What is required: Would you reproduce exactly the lines below from the one holding "[Portal de Transparencia] (1261, 848)" through the one holding "For every named", inclusive, and no others?

Collected data entries:
————
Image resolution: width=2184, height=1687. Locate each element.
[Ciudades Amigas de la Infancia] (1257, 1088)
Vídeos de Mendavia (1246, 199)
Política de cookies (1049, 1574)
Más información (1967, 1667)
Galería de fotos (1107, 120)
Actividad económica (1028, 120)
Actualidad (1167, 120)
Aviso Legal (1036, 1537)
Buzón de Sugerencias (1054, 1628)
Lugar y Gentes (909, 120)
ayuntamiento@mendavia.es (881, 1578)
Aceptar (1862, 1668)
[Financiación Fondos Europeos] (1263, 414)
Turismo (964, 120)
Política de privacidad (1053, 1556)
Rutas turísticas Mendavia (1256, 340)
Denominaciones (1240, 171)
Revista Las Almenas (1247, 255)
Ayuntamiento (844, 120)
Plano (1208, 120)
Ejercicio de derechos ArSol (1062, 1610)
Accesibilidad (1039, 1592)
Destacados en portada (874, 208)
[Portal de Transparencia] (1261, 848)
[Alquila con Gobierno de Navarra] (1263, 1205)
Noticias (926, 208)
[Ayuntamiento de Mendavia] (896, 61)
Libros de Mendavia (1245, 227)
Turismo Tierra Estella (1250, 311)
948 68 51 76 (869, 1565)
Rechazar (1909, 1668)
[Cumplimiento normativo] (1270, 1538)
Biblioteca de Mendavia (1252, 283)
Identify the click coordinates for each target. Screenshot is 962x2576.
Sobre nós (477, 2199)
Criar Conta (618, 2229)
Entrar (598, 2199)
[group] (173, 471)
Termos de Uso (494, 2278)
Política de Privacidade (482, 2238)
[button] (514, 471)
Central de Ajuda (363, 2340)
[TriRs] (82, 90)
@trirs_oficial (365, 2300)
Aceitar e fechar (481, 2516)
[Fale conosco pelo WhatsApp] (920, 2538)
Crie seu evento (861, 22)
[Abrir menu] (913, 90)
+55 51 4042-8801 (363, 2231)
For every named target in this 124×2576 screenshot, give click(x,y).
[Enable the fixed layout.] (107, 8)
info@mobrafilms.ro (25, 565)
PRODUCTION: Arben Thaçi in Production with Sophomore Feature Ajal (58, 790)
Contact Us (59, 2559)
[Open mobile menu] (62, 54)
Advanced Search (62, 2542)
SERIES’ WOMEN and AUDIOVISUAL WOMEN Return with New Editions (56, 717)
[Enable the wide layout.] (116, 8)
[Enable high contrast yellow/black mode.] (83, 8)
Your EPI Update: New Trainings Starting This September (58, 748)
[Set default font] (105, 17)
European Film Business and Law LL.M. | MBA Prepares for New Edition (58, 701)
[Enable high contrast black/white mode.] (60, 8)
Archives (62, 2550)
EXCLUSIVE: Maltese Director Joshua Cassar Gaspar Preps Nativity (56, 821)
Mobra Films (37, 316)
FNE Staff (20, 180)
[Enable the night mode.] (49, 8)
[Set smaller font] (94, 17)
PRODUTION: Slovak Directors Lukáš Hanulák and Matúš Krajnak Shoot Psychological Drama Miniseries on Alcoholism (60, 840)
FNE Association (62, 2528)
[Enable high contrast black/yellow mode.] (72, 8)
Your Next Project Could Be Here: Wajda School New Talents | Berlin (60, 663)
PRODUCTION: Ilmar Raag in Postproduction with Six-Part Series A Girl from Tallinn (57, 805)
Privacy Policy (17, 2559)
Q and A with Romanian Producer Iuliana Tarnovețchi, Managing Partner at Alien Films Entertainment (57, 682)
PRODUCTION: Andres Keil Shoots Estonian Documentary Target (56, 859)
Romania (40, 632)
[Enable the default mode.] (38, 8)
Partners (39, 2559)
————
Solution:
[Portal de Transparencia] (1261, 848)
[Alquila con Gobierno de Navarra] (1263, 1205)
Noticias (926, 208)
[Ayuntamiento de Mendavia] (896, 61)
Libros de Mendavia (1245, 227)
Turismo Tierra Estella (1250, 311)
948 68 51 76 (869, 1565)
Rechazar (1909, 1668)
[Cumplimiento normativo] (1270, 1538)
Biblioteca de Mendavia (1252, 283)
Identify the click coordinates for each target. Screenshot is 962x2576.
Sobre nós (477, 2199)
Criar Conta (618, 2229)
Entrar (598, 2199)
[group] (173, 471)
Termos de Uso (494, 2278)
Política de Privacidade (482, 2238)
[button] (514, 471)
Central de Ajuda (363, 2340)
[TriRs] (82, 90)
@trirs_oficial (365, 2300)
Aceitar e fechar (481, 2516)
[Fale conosco pelo WhatsApp] (920, 2538)
Crie seu evento (861, 22)
[Abrir menu] (913, 90)
+55 51 4042-8801 (363, 2231)
For every named target in this 124×2576 screenshot, give click(x,y).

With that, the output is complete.